The Antichrist is supposed to promise peace while laying the groundwork for calamity. Trump promised “the best peace” and delivered four years of nonstop turbulence. If that’s not prophecy, it’s plagiarism.


The Rapture Riddle

Here’s the fun part: many Christians believe the Antichrist must come before the Rapture. If so, Trump’s presidency should’ve triggered the great evacuation. But the only people raptured were his cabinet secretaries fleeing indictments.

Meanwhile, evangelicals continue to wait for Trump to usher in the Kingdom, blind to the fact that he’s already ushered in a carnival—complete with overpriced hot dogs and a Ferris wheel that doesn’t stop.

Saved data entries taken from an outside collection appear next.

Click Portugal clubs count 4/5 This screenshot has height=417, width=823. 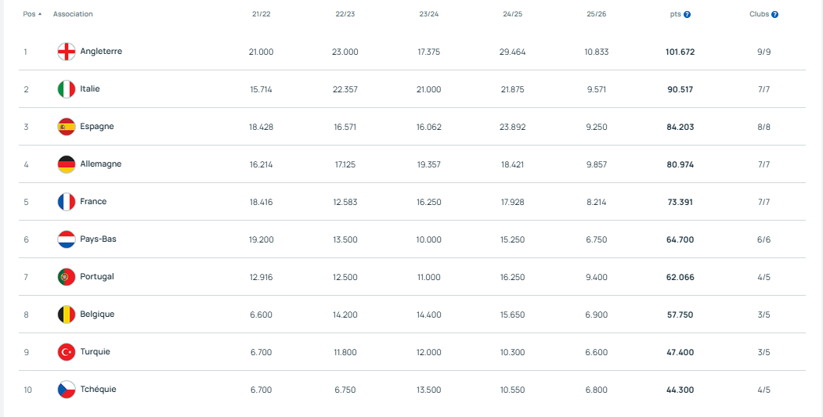pos(763,277)
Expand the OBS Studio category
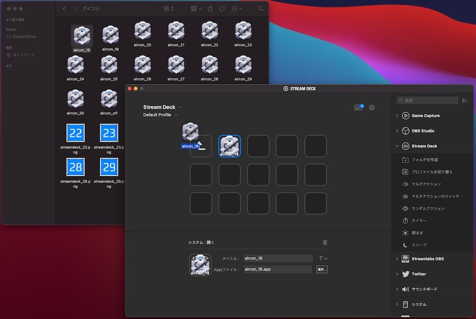476x319 pixels. [x=423, y=131]
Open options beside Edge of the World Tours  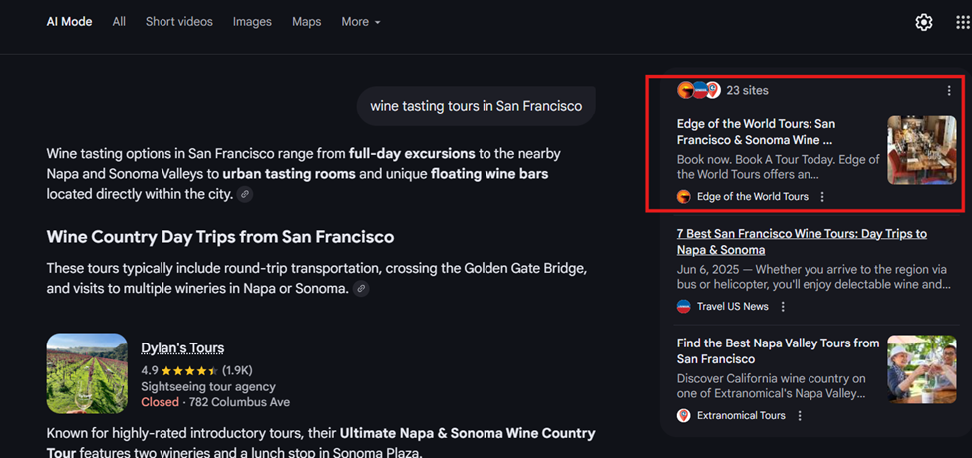[x=822, y=197]
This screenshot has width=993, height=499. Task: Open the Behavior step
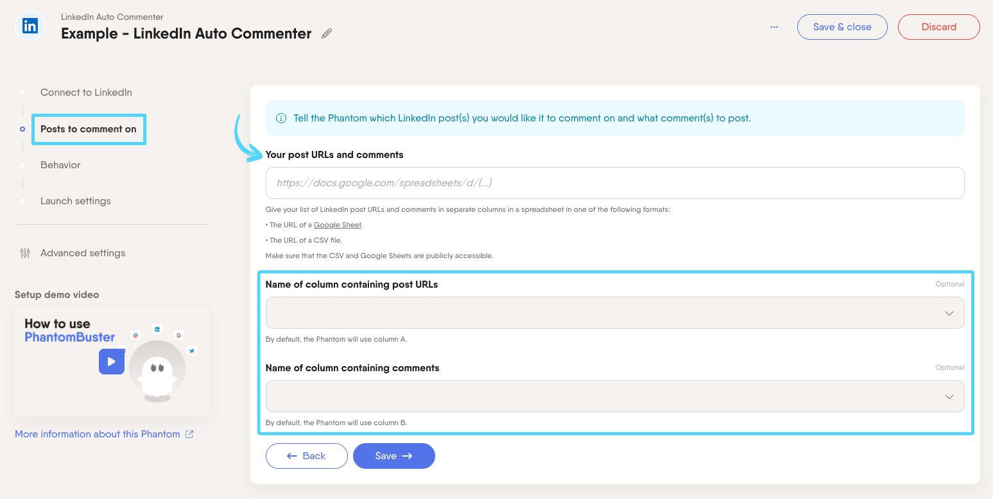click(60, 165)
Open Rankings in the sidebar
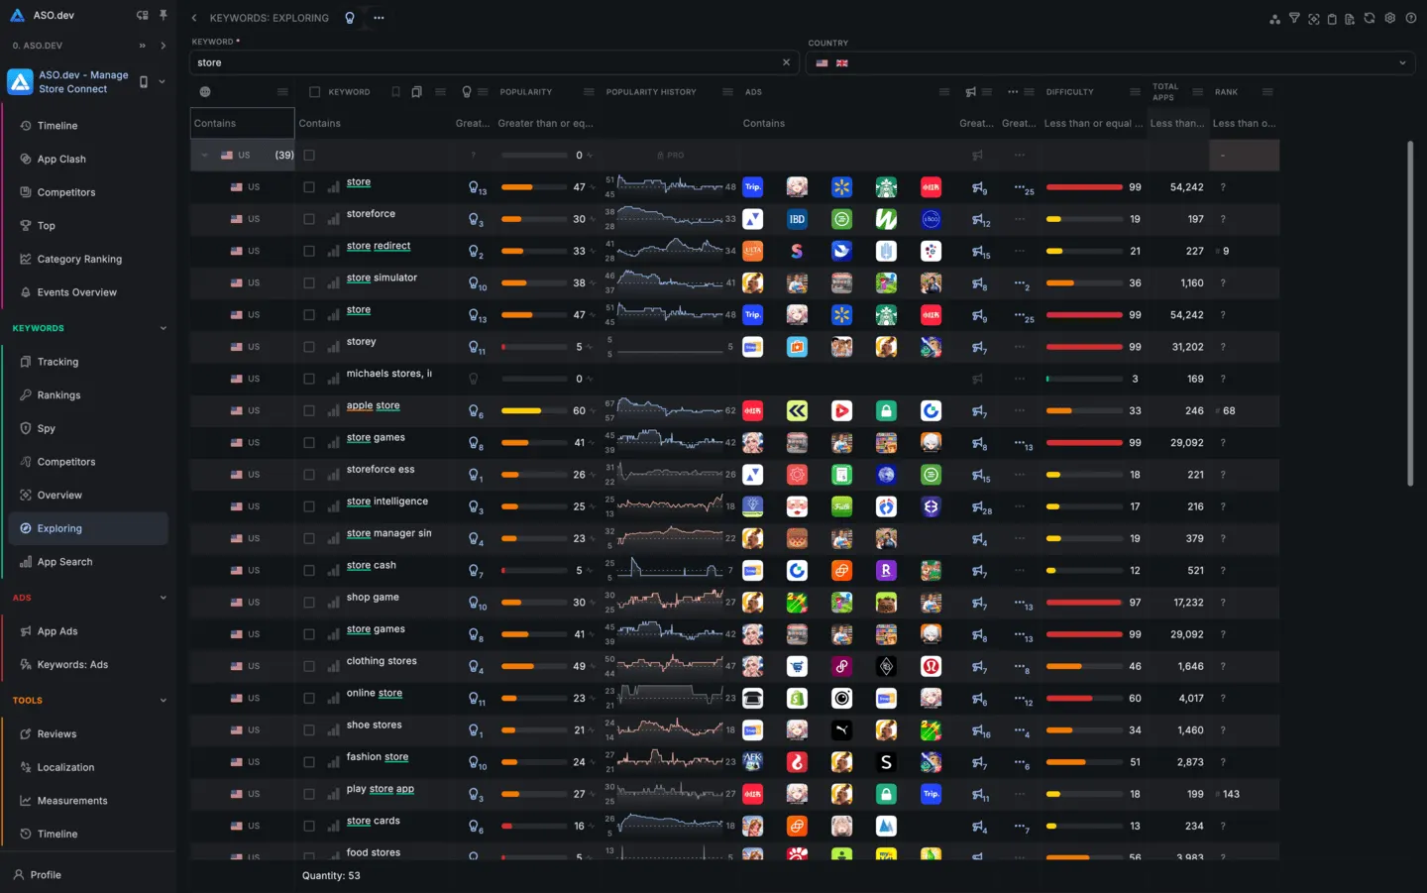The width and height of the screenshot is (1427, 893). [x=58, y=395]
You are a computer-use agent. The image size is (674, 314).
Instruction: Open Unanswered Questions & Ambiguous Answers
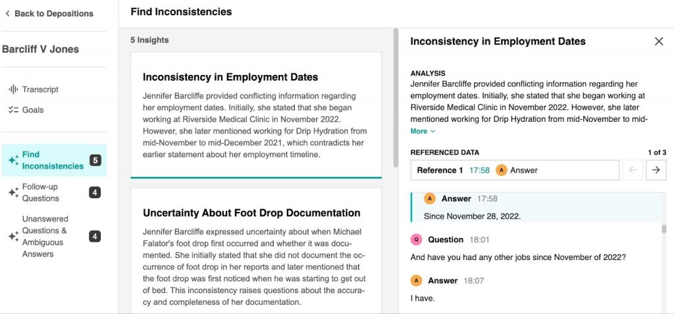click(45, 236)
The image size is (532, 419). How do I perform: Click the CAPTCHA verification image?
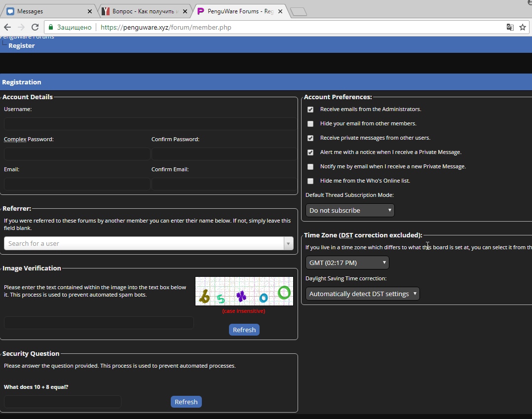(x=244, y=291)
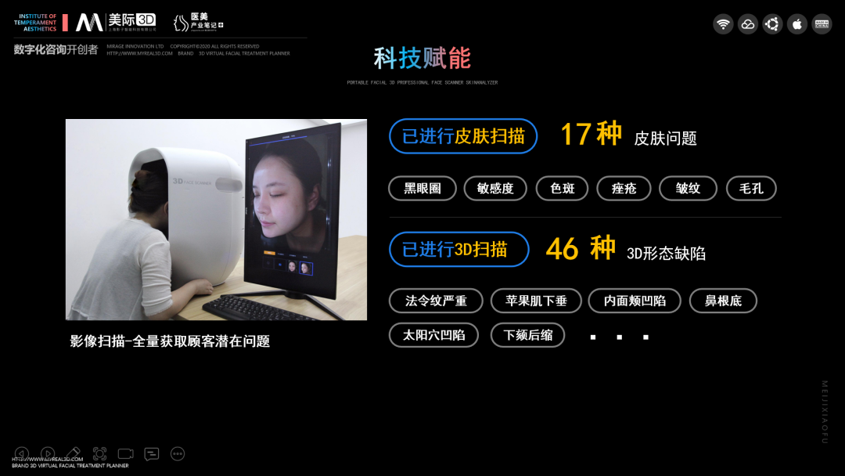
Task: Select the cloud sync icon
Action: (747, 23)
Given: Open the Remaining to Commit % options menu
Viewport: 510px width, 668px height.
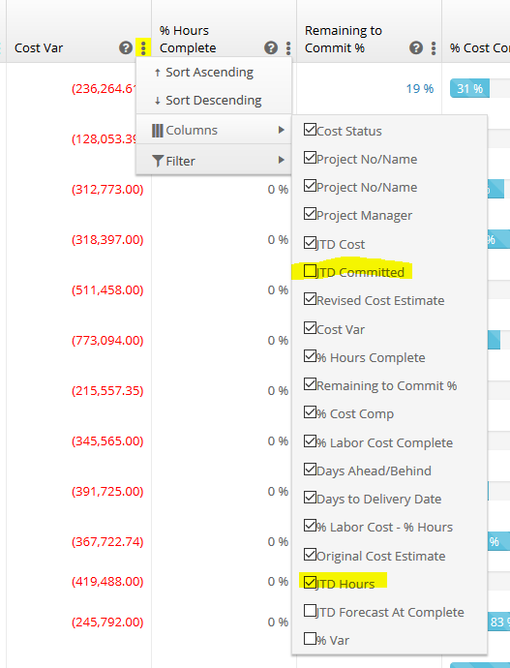Looking at the screenshot, I should coord(434,47).
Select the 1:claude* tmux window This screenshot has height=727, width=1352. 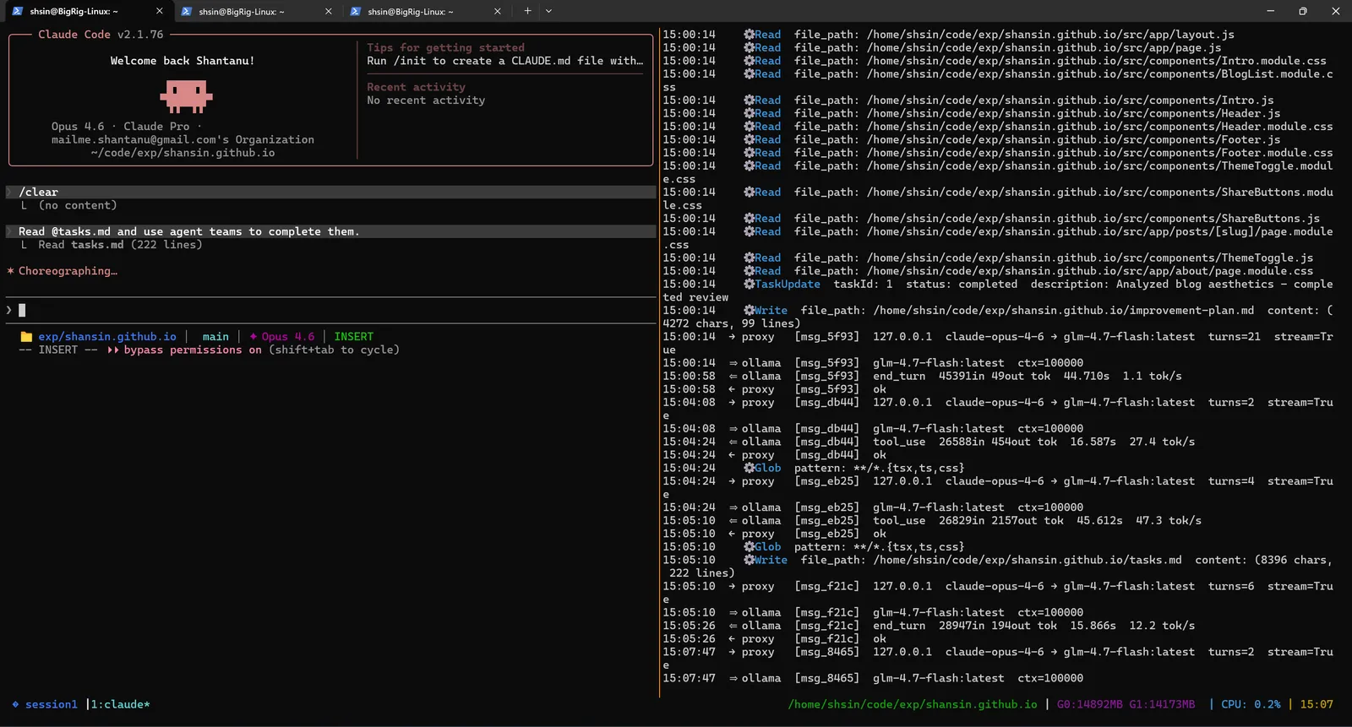click(120, 704)
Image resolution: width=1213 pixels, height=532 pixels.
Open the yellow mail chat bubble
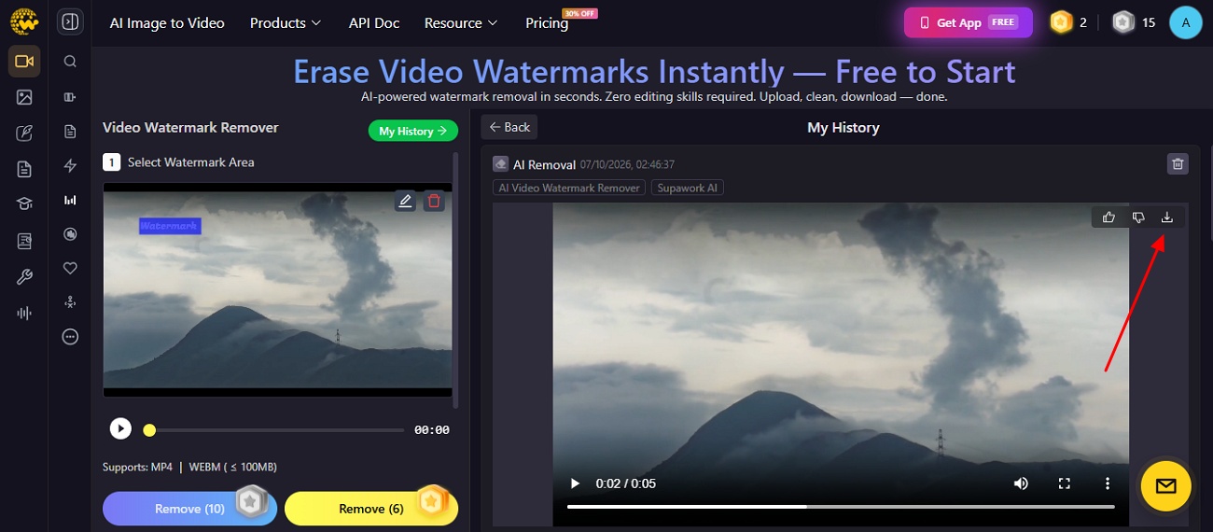click(x=1166, y=486)
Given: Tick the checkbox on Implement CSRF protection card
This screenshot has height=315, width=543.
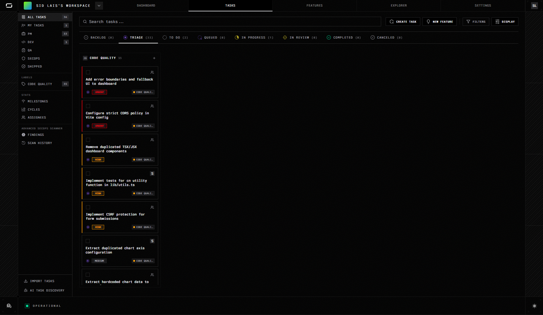Looking at the screenshot, I should coord(88,207).
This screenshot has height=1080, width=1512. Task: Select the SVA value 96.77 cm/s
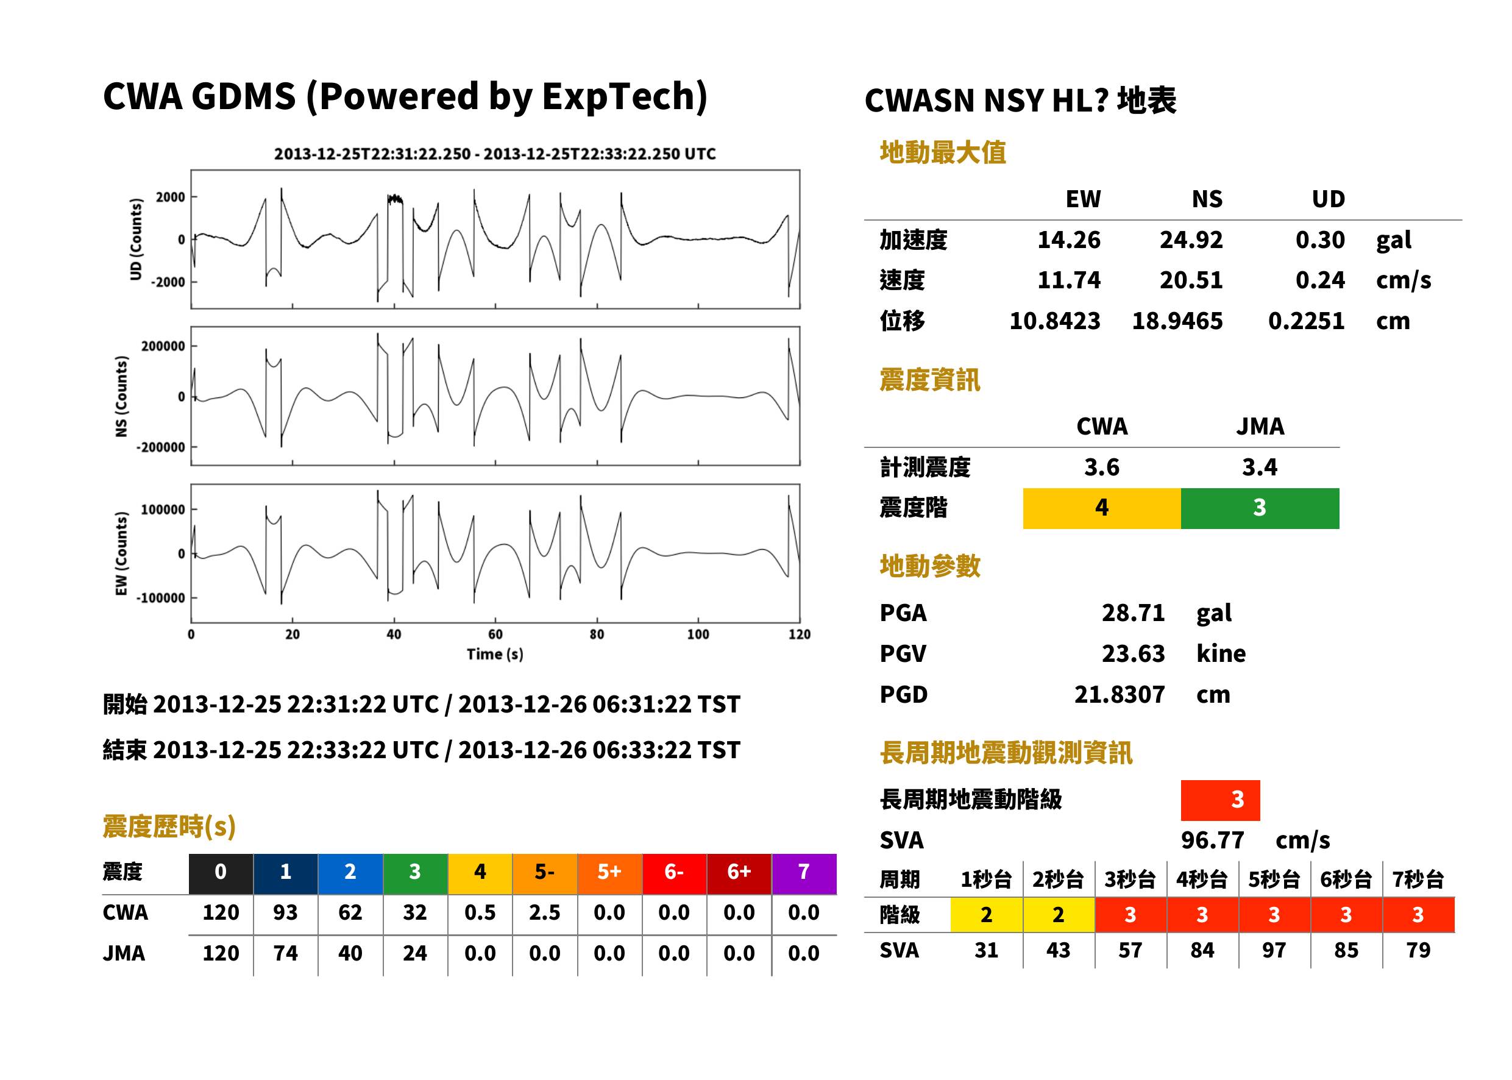(x=1255, y=840)
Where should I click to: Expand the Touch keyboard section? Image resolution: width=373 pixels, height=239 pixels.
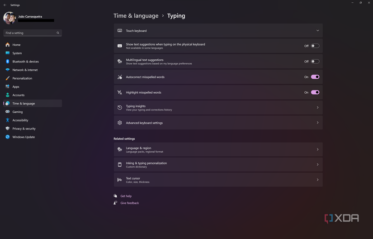pos(317,31)
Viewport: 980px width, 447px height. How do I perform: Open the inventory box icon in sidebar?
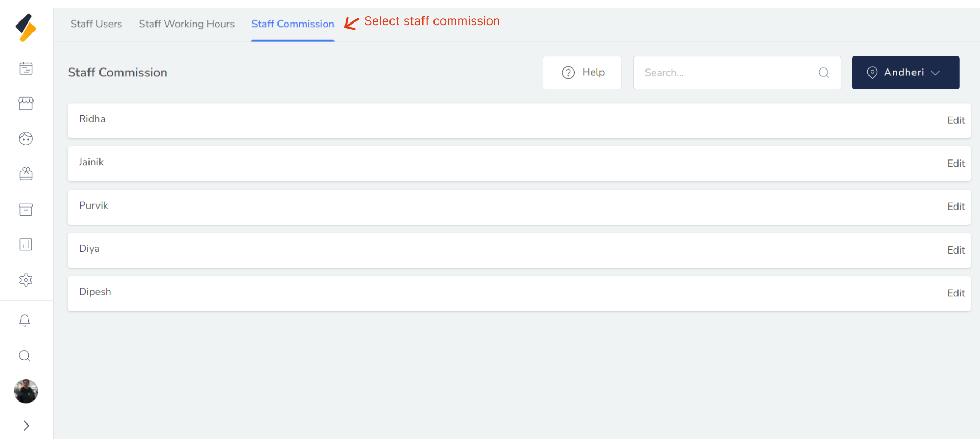[26, 209]
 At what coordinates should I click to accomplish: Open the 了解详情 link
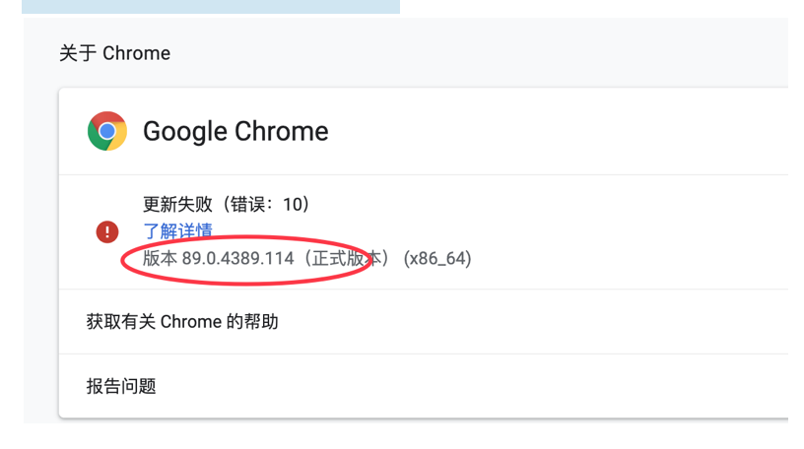click(x=177, y=230)
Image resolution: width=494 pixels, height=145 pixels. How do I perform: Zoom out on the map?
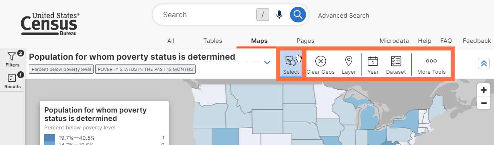pyautogui.click(x=484, y=103)
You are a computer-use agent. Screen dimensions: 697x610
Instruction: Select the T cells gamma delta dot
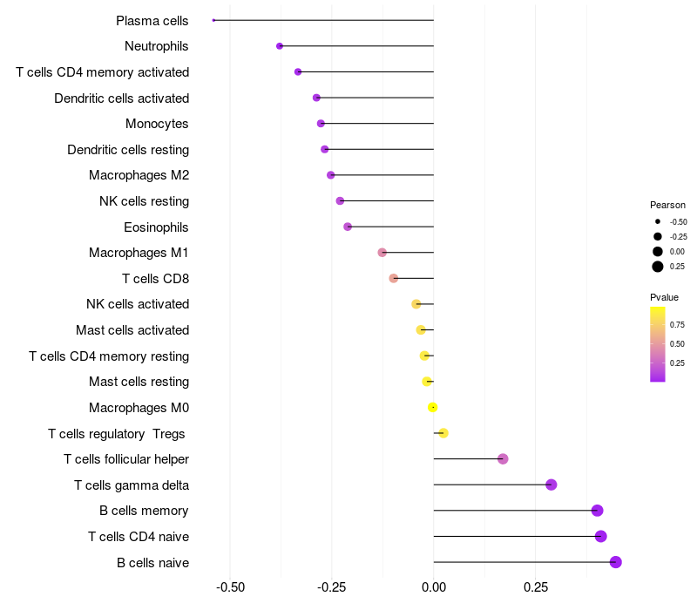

The Comedy of Contradiction

Here lies the absurdity: the same people who once obsessed over Obama being a secret Muslim, who parsed barcodes on Monster Energy drinks for signs of 666, now rally behind a man who embodies every Antichrist trope in their holy book.

They feared the Beast would rise from the sea. Instead, he rose from reality television. They feared deception would come from subtlety. Instead, it came from a man screaming into microphones about crowd sizes. They feared persecution. Instead, they cheer while he tweets “ENEMY OF THE PEOPLE.”

It’s not that they don’t see it. It’s that they’ve chosen not to.


I don’t believe in the Antichrist. I don’t believe in the Rapture. I don’t believe Revelation is anything more than a first-century acid trip scrawled on parchment. But I do believe in irony.

And the irony is this: the figure evangelicals most fear, the one their prophecy charts warned about, the one whose traits they hunted in presidents and popes and supermarket barcodes, was standing right in front of them the whole time. They not only embraced him. They voted for him. Twice.

The haunting truth is not that Trump is the Antichrist. It’s that Christians proved they never cared who the Antichrist was in the first place, as long as he hated the right people and promised them power. They turned their prophecy into parody. They turned their faith into fandom.

And if Revelation ever does come true, it won’t be because the Antichrist rose. It’ll be because the faithful applauded him into being.